Manning needed four touchdowns to break the record and he got exactly that against the Texans.

Peyton Manning Breaks Tom Brady's Single-Season TD Record

Yesterday, Peyton Manning became the most prolific touchdown passer in NFL history yesterday when his Denver Broncos beat the Houston Texans 37-13 yesterday. Manning threw four touchdowns in the victory, bringing his season total to 51. That is one more touchdown than New England Patriots quarterback Tom Brady's previous record of 50 touchdown passes, which he set back during their undefeated 2007 season.

As a record, it is an incredibly impressive accomplishment even with some of the external factors that enabled Manning to achieve this (the myriad rules against defenses/defensive backs, his stable of incredible receivers/tight ends, etc.). He still threw 51 touchdown passes, which is a hell of a lot. Should he play next week, he also has a chance to break Drew Brees' single-season passing yards record that sits at 5,476 yards (Manning has 5,211 currently). 

At 37, this has been a statistical marvel of a season for Manning, but one that will likely be lost in the shuffle of his team's overall performance come January. The narrative terms for greatness will be muddled. Manning has been nothing but great this season in piling up all of these numbers, but what happens if he doesn't win in the playoffs? The same old Manning tropes will be thrown about and we'll likely get another reincarnation of the Manning Face to tie it all up in a bow. But again, this isn't entirely fair to Manning. 

Colin McGowan had a wonderful take on the record, playoff performance and greatness at Sports on Earth and brought it all back to the Manning Face.
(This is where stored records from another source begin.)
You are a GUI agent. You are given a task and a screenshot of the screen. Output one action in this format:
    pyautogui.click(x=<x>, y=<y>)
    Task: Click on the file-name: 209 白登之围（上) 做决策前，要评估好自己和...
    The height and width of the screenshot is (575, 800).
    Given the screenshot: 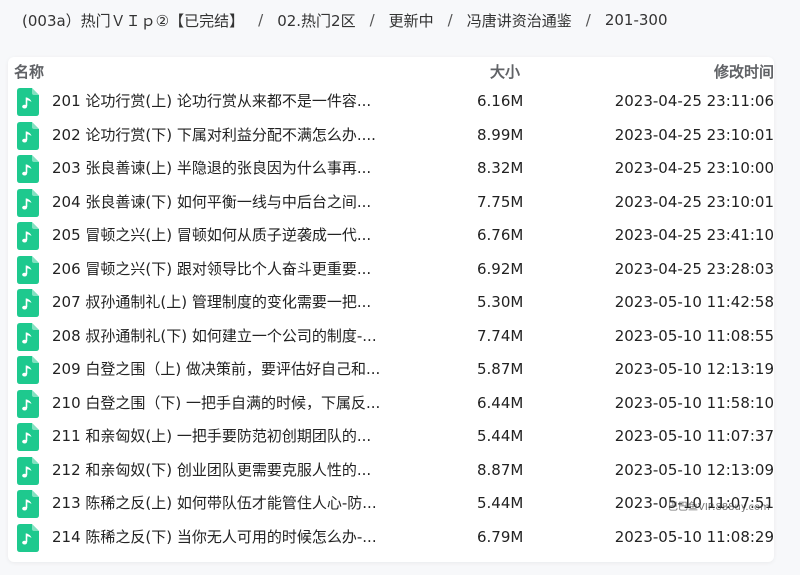 What is the action you would take?
    pyautogui.click(x=216, y=369)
Here's what he had to say:

"Consider the Manning Face for a moment. OK, stop laughing first. Now parse it with me. It’s not a look of disappointment or anger, something you would expect to see in the countenance of someone on the verge of failing at a task that’s important to them. It’s not embarrassment. It’s not befuddlement.

"It’s a look you might affect while staring at your cell phone submerged in the bowl of a toilet, a sort of knowing resignation. On Manning, it’s an acknowledgement that football, even when everyone talks about how you’ve mastered it, can never be something over which you can assume dominion. You’re only one player, which means countless others can thwart you, and sometimes even you, the charming egghead-king, thwart yourself. Manning might be so good that he’s playing against the sport more than a given opponent, but the sport occasionally humbles him and all he can do is contort his face into a grim, goofy welp.

"Peyton Manning’s career isn’t about what he does on the field anymore so much as it’s a reality play about how, no matter your skill and acumen, there’s still much outside of you — trickster gods, Tracy Porter, whatever — that permits or forbids success. Greatness guarantees nothing. Maybe that’s interesting."

I think that's extremely interesting, and the duality of individual and team success being put on quarterbacks is something I tried to write about in regards to Tony Romo last week. With Peyton Manning, this pressure or narrative idea for his individual success is exponentially multiplied. Unless you are Bo Jackson in Tecmo Bowl, there is no way you can 100% control the outcome of the game, no matter how good you are. This concept gets lost on everyone when talking about Manning and his successes in the playoffs and how he stacks up against other quarterbacks. Tom Brady has three Super Bowls. Ben Roethlisberger has two. Even younger brother Eli has two. Yes, all those players have Super Bowls, but so do the other players on their team. It's so much more than just the quarterback, who is consistently given too much credit and too much blame.

I guess, long story short, is that Peyton Manning's accomplishment shouldn't be diminished. Even if the Broncos fall in the playoffs, this record needs to remain significant, because it is a very impressive record, no matter what his team does or doesn't do. This shouldn't be diminished in the slightest.